9:14 a.m.

On a Wednesday

Philadelphia, P.A.

The latest episode about our favorite lazy bar owners in Philadelphia begins with Mac humorously comparing himself to Die Hard’s John McClane, suggesting that neither of them needed to go to college to succeed (he is of course ignoring the fact that John McClane is a fictional character played by Bruce Willis, who has three years of college under his belt). Nevertheless, this episode is all about Charlie.

Remember that story that you had to read in middle school called “Flowers for Algernon?” Yes? Good! No? If you haven’t seen this week’s episode of It’s Always Sunny in Philadelphia called “Flowers for Charlie”, go to your local library, get the book, and read it before watching (it goes really fast. I promise). While this is a laugh-out-loud episode for all Sunny fans, it is downright hilarious for anyone who has read the 1959 short story this episode so strongly references.

This week, the famously illiterate and dimwitted Paddy’s Pub janitor, Charlie, gets the intelligence boost he needs from a brain experiment (one of the scientists involved is played by Charlie Day’s Pacific Rim co-star Burn Gorman).

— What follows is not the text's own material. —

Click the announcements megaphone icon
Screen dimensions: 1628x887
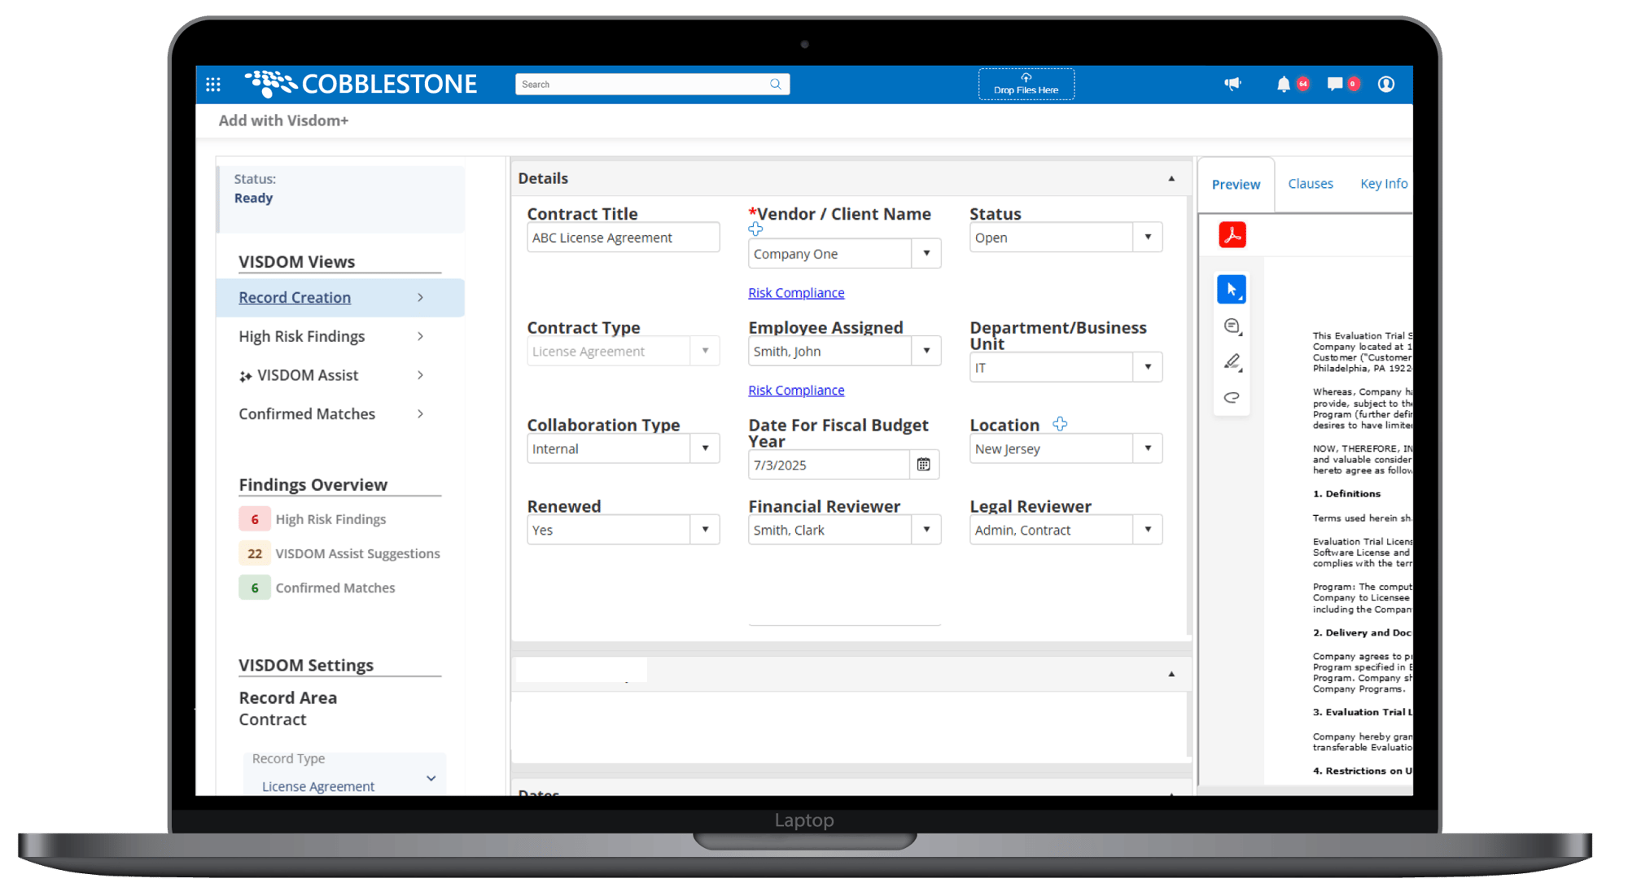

With it he attains a sense of snootiness he has never known before, now placing himself above the rest of the gang and no longer being interested in the same things. He also now spouts out “intelligent” quips like “Stephen Hawking is much more of a Lady Gaga than a Johann Sebastian Bach. He’s a pop culture figure, like the Kardashians.”

The most astonishing part by far is the new way in which he sees the longtime object of his affection, the Waitress. To him, she becomes nothing more than a bore who says “like” a lot and can hold a decent conversation. Gasp! What has Charlie become?

Thanks to Charlie’s new IQ, and his newfound snobbery, Dee, Dennis and Mac find themselves relegated to doing “Charlie work” around the bar. This includes attempting to kill a bar rat and giving up on it all to go get high on paint and glue (as we’ve seen Charlie do so many times. Seriously, it’s a wonder that guy was still well enough to recover from a brain experiment in the first place). Dee also gets her hand glued in a hole in the wall, which, well, you just have to see to understand how that happens.

And yet the funniest part of this episode by far is its ending. As in “Algernon”, our hero’s heightened intelligence doesn’t last forever, or as Mac creatively puts it, “Stupid science bitches couldn’t even make my friend more smarter.”